[Task material Boundary: Start]

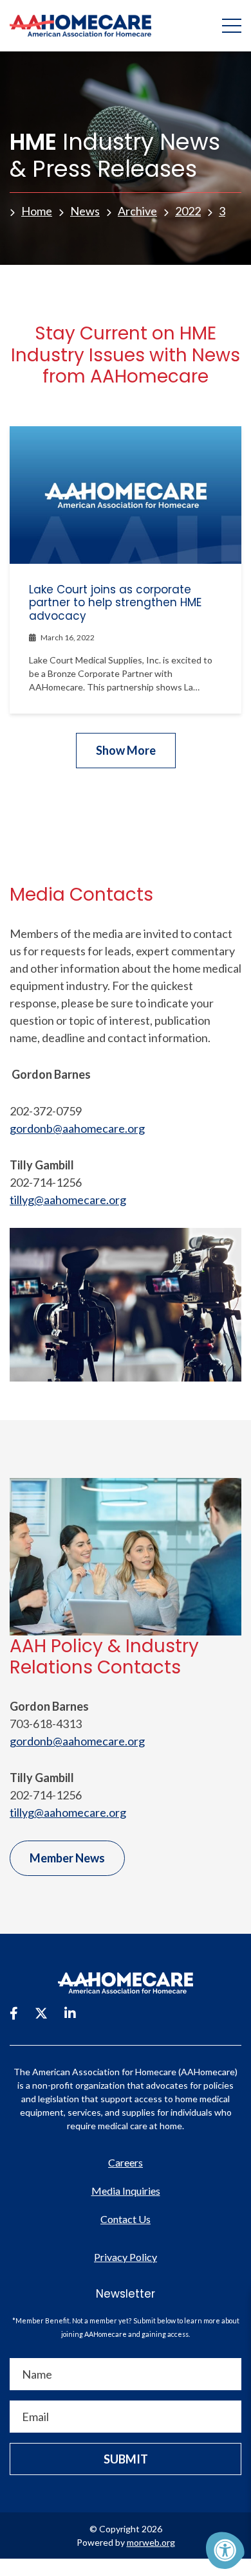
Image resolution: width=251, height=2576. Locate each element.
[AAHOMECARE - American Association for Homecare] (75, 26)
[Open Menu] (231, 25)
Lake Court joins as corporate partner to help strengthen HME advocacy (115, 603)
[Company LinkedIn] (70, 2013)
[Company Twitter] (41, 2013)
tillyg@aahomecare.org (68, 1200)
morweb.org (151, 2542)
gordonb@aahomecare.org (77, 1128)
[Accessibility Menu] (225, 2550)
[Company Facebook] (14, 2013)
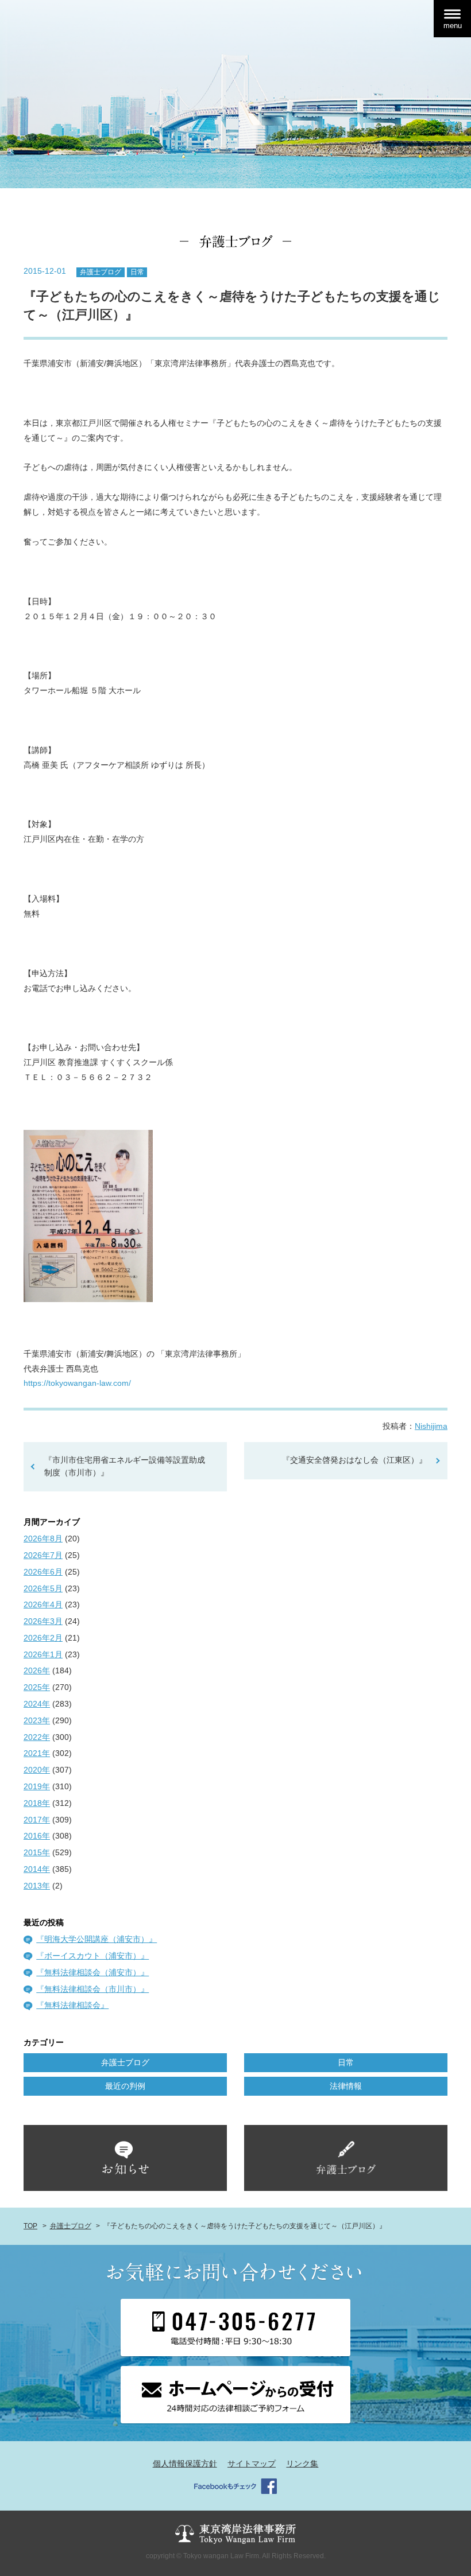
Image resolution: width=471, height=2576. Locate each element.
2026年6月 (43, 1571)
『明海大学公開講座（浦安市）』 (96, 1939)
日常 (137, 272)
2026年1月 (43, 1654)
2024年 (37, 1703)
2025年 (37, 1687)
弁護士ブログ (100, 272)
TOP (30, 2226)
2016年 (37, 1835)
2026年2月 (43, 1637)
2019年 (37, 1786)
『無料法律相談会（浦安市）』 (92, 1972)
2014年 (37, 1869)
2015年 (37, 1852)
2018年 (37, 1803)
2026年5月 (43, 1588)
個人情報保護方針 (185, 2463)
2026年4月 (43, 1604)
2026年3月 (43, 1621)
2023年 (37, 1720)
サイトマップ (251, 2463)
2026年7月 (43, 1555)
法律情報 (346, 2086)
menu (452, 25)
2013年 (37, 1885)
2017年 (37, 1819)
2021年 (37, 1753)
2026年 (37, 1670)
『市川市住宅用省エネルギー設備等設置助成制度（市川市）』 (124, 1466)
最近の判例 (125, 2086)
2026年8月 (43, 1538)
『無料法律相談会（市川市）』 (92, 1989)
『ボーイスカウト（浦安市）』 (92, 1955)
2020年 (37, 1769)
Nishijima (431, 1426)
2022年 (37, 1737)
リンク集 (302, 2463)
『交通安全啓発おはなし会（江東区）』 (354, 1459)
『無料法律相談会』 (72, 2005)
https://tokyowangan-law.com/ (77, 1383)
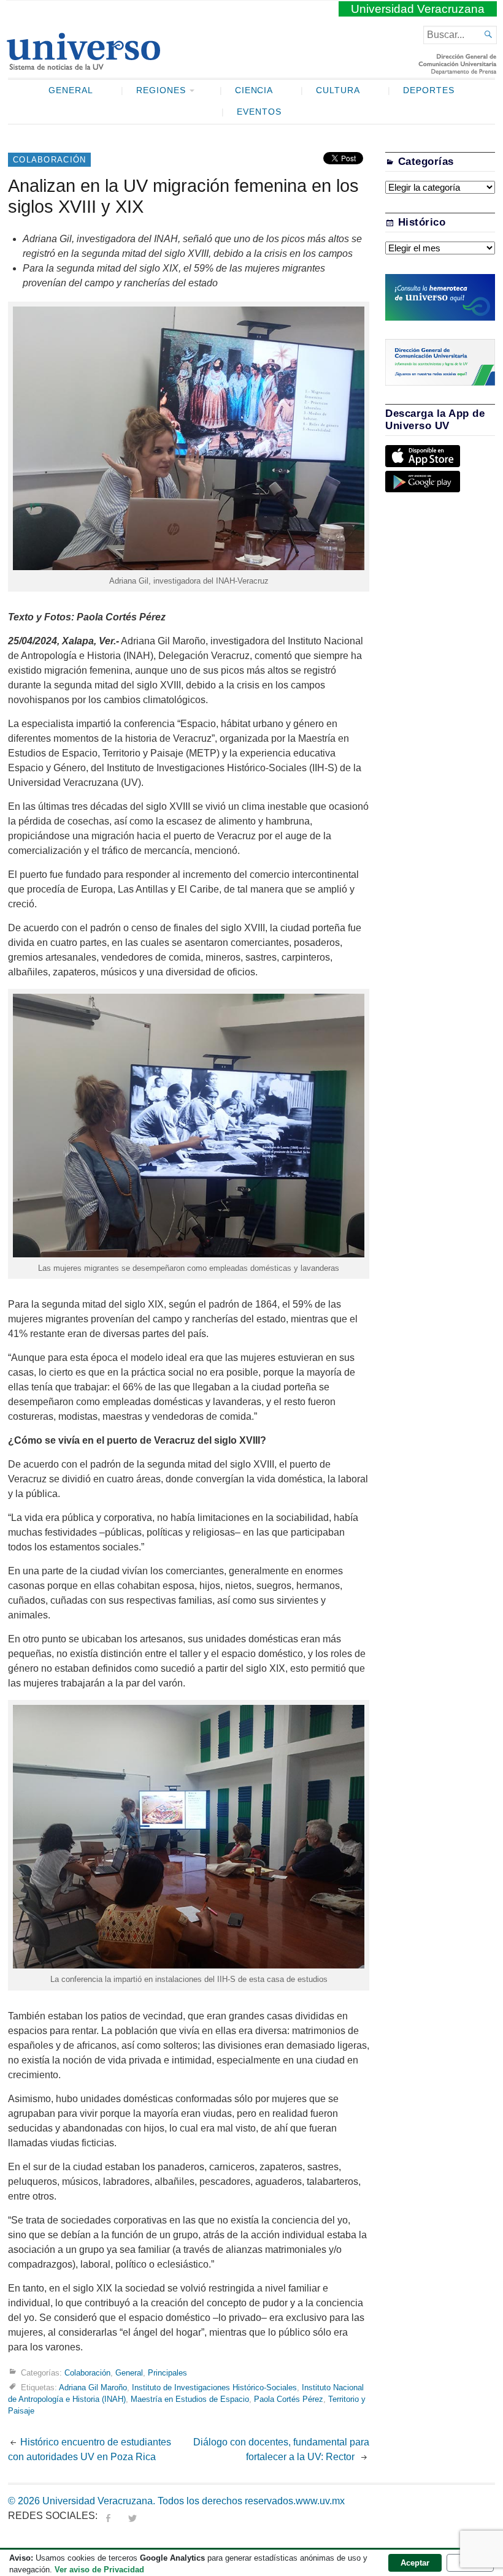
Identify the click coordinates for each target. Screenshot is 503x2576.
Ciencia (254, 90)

[Task material Boundary: End]
[Task material Boundary: Start]

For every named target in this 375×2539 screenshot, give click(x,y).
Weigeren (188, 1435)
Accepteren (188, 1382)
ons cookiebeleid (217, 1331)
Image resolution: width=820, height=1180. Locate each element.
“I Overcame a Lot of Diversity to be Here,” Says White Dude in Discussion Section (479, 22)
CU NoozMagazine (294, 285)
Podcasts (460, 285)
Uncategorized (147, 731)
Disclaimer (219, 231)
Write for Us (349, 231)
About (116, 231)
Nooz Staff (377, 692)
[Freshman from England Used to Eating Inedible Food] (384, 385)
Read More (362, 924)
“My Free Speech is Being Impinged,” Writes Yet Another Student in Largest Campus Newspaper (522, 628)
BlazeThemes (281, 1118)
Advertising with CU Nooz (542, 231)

[Task material Boundary: End]
[Task material Boundary: Start]

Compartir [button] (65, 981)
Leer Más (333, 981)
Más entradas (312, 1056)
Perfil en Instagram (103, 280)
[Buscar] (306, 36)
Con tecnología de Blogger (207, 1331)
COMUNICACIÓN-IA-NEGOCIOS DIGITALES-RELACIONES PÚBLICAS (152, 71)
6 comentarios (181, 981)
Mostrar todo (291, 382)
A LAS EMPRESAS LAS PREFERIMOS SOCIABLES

[Task material Boundary: End]

== Assigned task ==
Your reply should consist solely of the lines above from the line containing "2013年 (37, 1885)" up to and including the line containing "Ciencia (254, 90)", reproduced exactly, minus the pictures.

== Solution for this exercise ==
2013年 (37, 1885)
2017年 (37, 1819)
2021年 (37, 1753)
2026年 (37, 1670)
『市川市住宅用省エネルギー設備等設置助成制度（市川市）』 (124, 1466)
最近の判例 (125, 2086)
2026年8月 (43, 1538)
『無料法律相談会（市川市）』 (92, 1989)
『ボーイスカウト（浦安市）』 (92, 1955)
2020年 (37, 1769)
Nishijima (431, 1426)
2022年 (37, 1737)
リンク集 (302, 2463)
『交通安全啓発おはなし会（江東区）』 (354, 1459)
『無料法律相談会』 (72, 2005)
https://tokyowangan-law.com/ (77, 1383)
Identify the click coordinates for each target. Screenshot is 503x2576.
Ciencia (254, 90)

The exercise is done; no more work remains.